> **TO DO**:
Quote the thread on std::vector memory layout word for word from "The vector memory" to "at compile time.".

> **PROVIDED PASSAGE**:
☆ ☆ ☆ ☆ ☆

I know vectors are guaranteed to be contiguous memory, and so are arrays. So what happens when I do something like this:
std::vector<uint8_t> my_array[10];
my_array[2].push_back(11);
my_array[2].push_back(7);
What would the memory look like? If both need to be contiguous, would every element of the array after my_array[2] be pushed forward a byte every time I do a push_back() on my_array[2]?
Would this be the same situation as when I have an array of structs, where the structs have a member that has a variable size, such as a string or another vector?
Memory footprint of std::vector consists of two parts:
The memory for the std::vector object itself (very small, and independent of the size), and
The memory for the data of the vector (depends on the number of elements in the vector).
The first kind of data will be contiguous in an array; the second kind of data is allocated dynamically, so it would not be contiguous in an array.
This would not be the same as with a C struct that has a flexible data member, because the data portion of std::vector is not always allocated in the same kind of memory, let alone being adjacent to it. The vector itself may be allocated in static, dynamic, or automatic memory areas, while its data is always in the dynamic area. Moreover, when vector is resized, the memory for its data may be moved to a different region.
Each time you call push_back, std::vector checks if it has enough dynamic memory to accommodate the next data element. If there is not enough memory, then the vector allocates a bigger chunk of memory, and moves its current content there before pushing the new item.
The vector memory structure is contiguous in memory; however std::vector's all contain a pointer pointing to dynamically allocated memory for the actual storage (which is very very likely not contiguous).
Knowing this, std::vector::push_back will only check to see if the (external) dynamically allocated array has enough capacity to hold the new item, if not it will reallocate space. A push_back on the first vector that overflows will not cause the second vector in the array to reallocate memory, that isn't how it works.
Also, there is no such thing as a struct having a variable size, the size of structures and classes have to be known at compile time.
std::string also has a fixed size, although you may think it is variable, because it also (like vector) has a pointer to the char* it contains.
Related
From this answer, I am led to believe that the members of a class are guaranteed to be contiguous in memory, in the order that they are declared. However, from the docs, "vectors use contiguous storage locations for their elements". So then how is it possible to have multiple vectors in a class, or a vector that is not the last member of a class, given that a vector may resize and spill over into memory that is already allocated?
std::vector is usually implemented as three pointers. One pointer to a dynamically allocated array that stores the vector's contents, one pointer to the end of the used memory and one pointer to the end of the allocated array. No matter how the vector is allocated, the vector's data is stored elsewhere in dynamic storage.
The memory used by each vector is dynamically allocated.
vector container holds object in continuous memory. it is easy to understand for cases like vector. but what if it is a vector of vectors, like vector>, each vector in this vector of vectors can have different length. how does it manage the memory? Does it allocate a fixed length vector every time we push in a new vector? if so, what will happen if the first vector grows out of size during push_back. would it trigger a full vector of vector reallocate and copy/move?
A vector is a pointer to a dynamic array. If you push_back and find you're out of space in the array you have, you allocate a new, bigger array, copy over everything from the old array, and then stick the new value in.
If you have a vector of vectors, the same holds true for each of the inner vectors.

☆ ☆ ☆ ☆ ☆

> **PROVIDED RECORDS**:
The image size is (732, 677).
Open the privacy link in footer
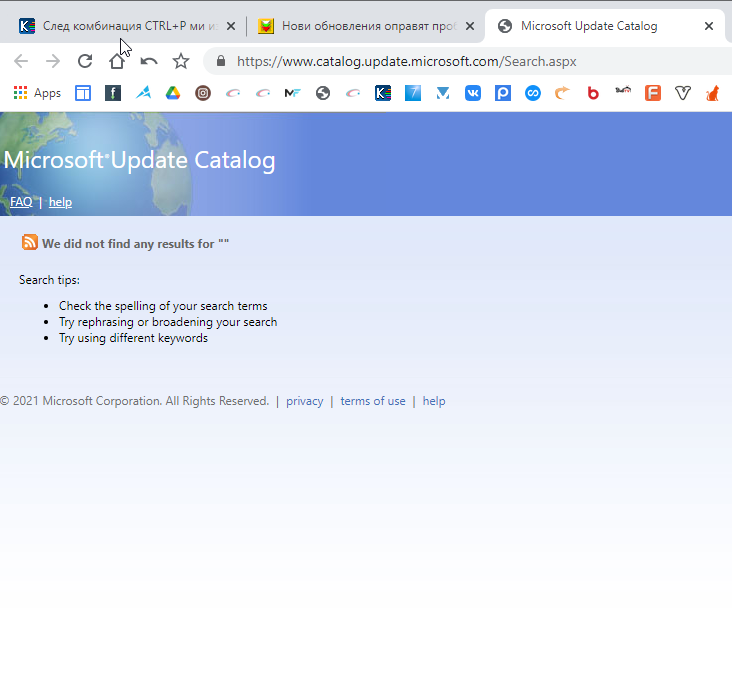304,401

☆ ☆ ☆ ☆ ☆

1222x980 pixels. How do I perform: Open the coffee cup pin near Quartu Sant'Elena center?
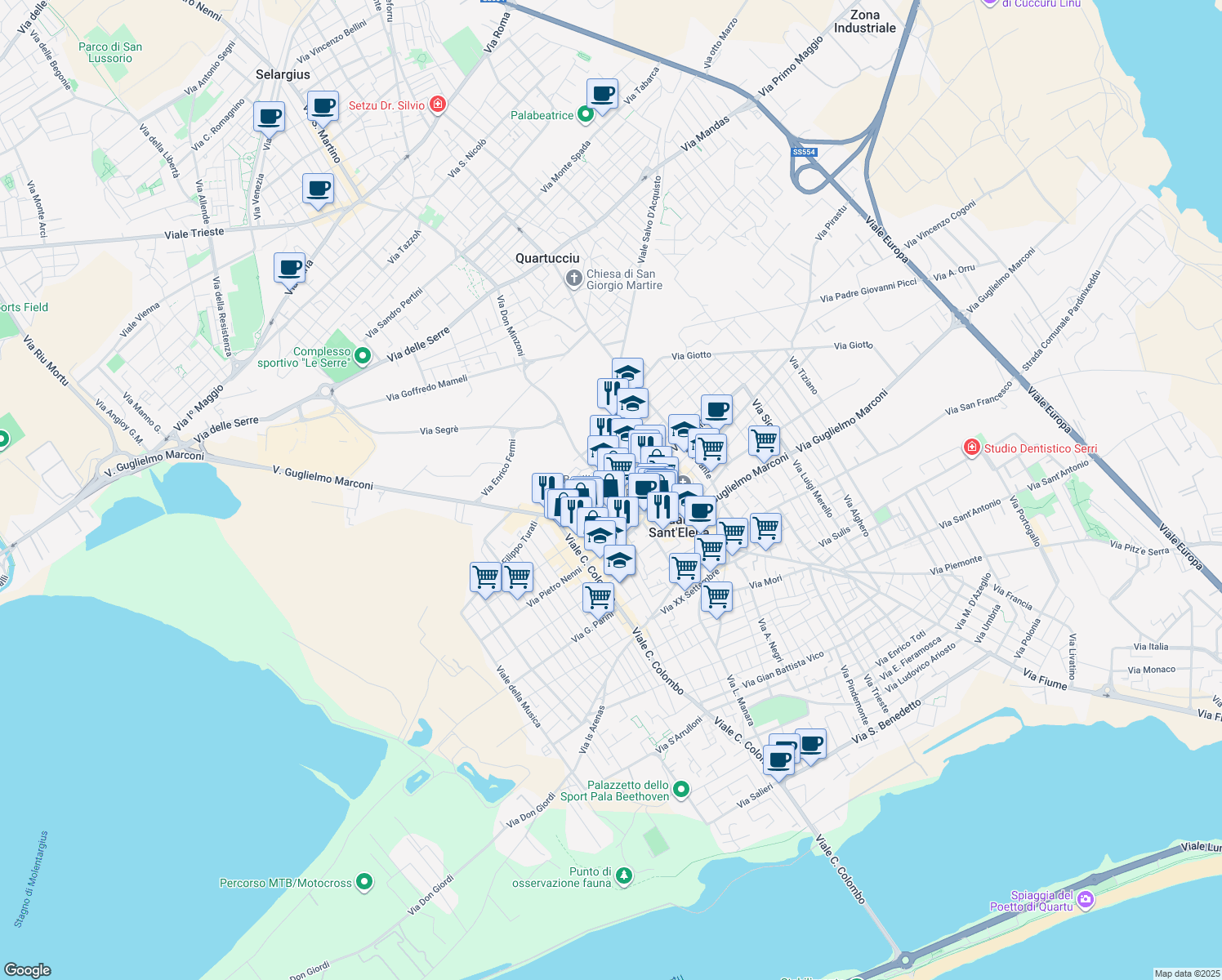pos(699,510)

☆ ☆ ☆ ☆ ☆

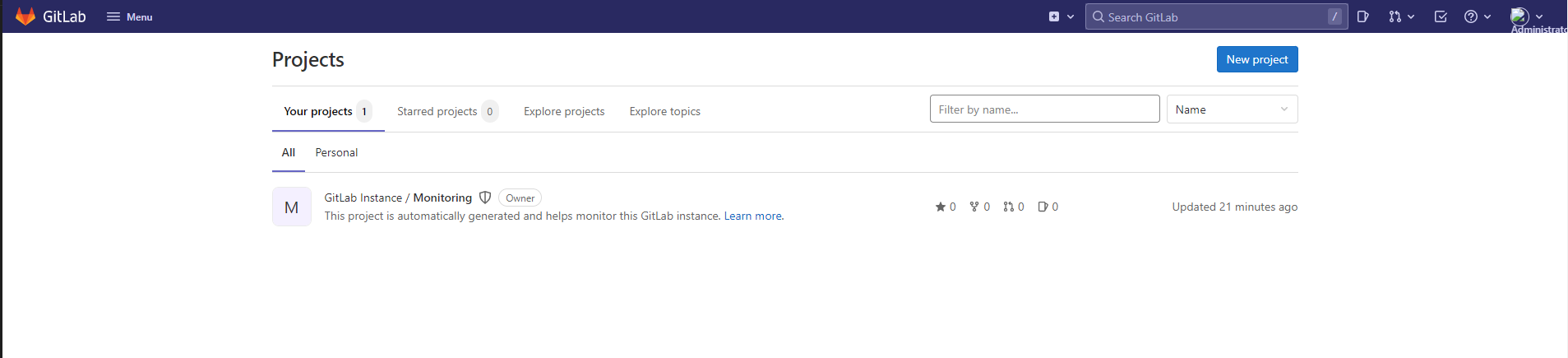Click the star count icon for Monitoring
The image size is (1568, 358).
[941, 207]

☆ ☆ ☆ ☆ ☆

> **EXPECTED ANSWER**:
The vector memory structure is contiguous in memory; however std::vector's all contain a pointer pointing to dynamically allocated memory for the actual storage (which is very very likely not contiguous).
Knowing this, std::vector::push_back will only check to see if the (external) dynamically allocated array has enough capacity to hold the new item, if not it will reallocate space. A push_back on the first vector that overflows will not cause the second vector in the array to reallocate memory, that isn't how it works.
Also, there is no such thing as a struct having a variable size, the size of structures and classes have to be known at compile time.